La CoOpera Fondation commune PUK (Caisse de pension pour entreprises, artistes et professions libérales) a été fondée en 1984. Quatre cent trente entreprises avec  4200 assurés et 430 retraités y sont rattachés. Elle gère actuellement un capital de 412 millions de francs suisses.

Le but idéel de CoOpera Fondation collective PUK est d’investir toute l’épargne des assurés et des retraités dans des placements innovants sur le plan social, respectueux de l’environnement et éthiquement responsables, dans l’économie réelle. Elle souhaite effectuer, dans la mesure du possible, des placements directs. Elle cherche en outre à placer ces investissements dans le cadre d’une véritable relation humaine, partout où cela est possible. Ce souci explique le choix d’éviter au maximum les investissements dans des domaines anonymes, tels que les actions cotées en bourse et les fonds de placement.

La PUK se distingue également d’autres fondations collectives et assurances dans les domaines suivants : elle propose plus de 100 contrats d’assurance différents.

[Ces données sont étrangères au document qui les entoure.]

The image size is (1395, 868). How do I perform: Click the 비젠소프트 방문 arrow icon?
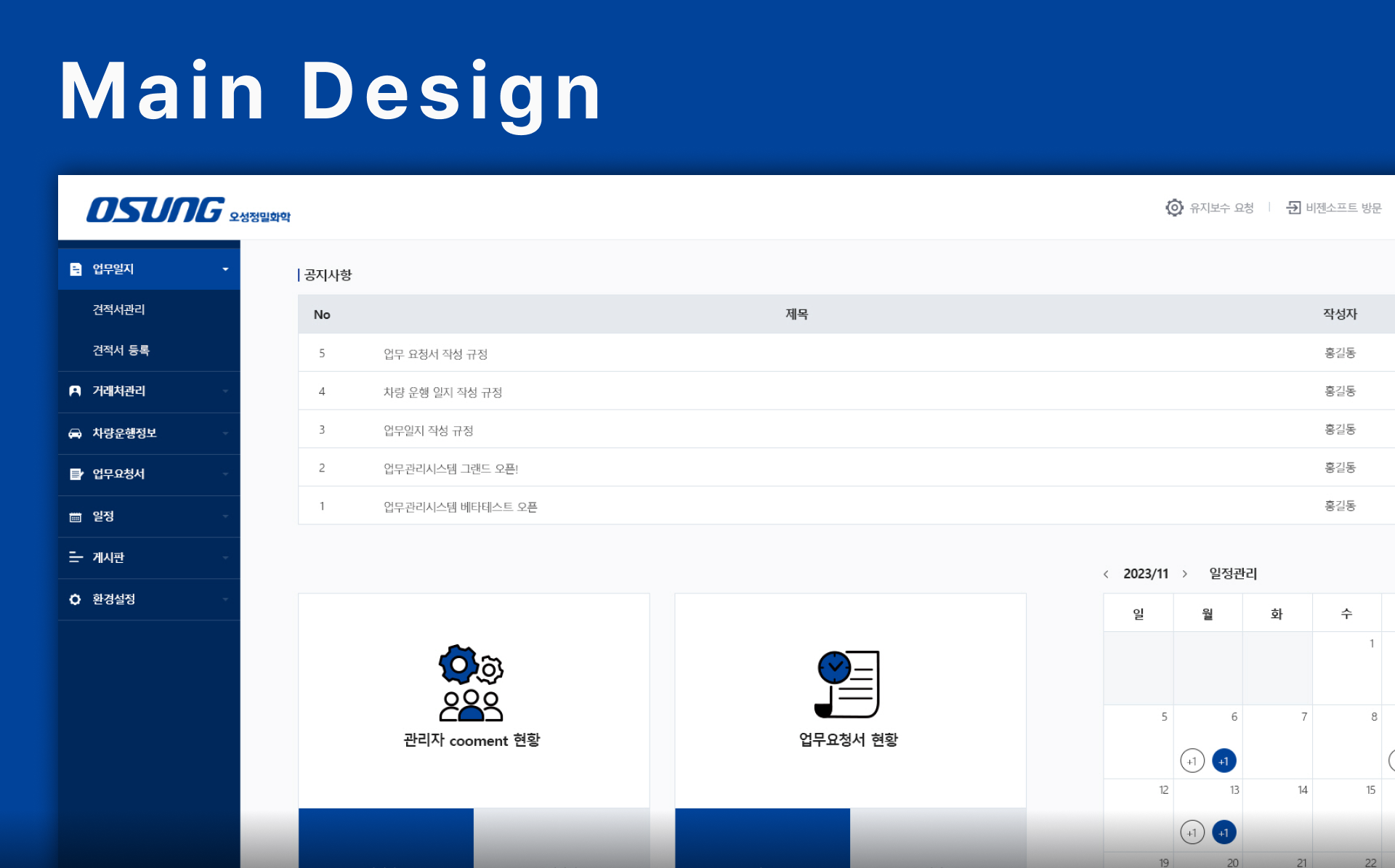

Elle ne fait pas de distinction entre les branches. Les primes de risque sont fondées sur une solidarité globale, sont les mêmes pour les hommes et pour les femmes, les personnes jeunes et les personnes âgées et les différents groupes de risques liés aux branches. Le taux de conversion est de 6,8% (système enveloppant). Toutes les pensions sont régulièrement réévaluées en fonction du coût de la vie.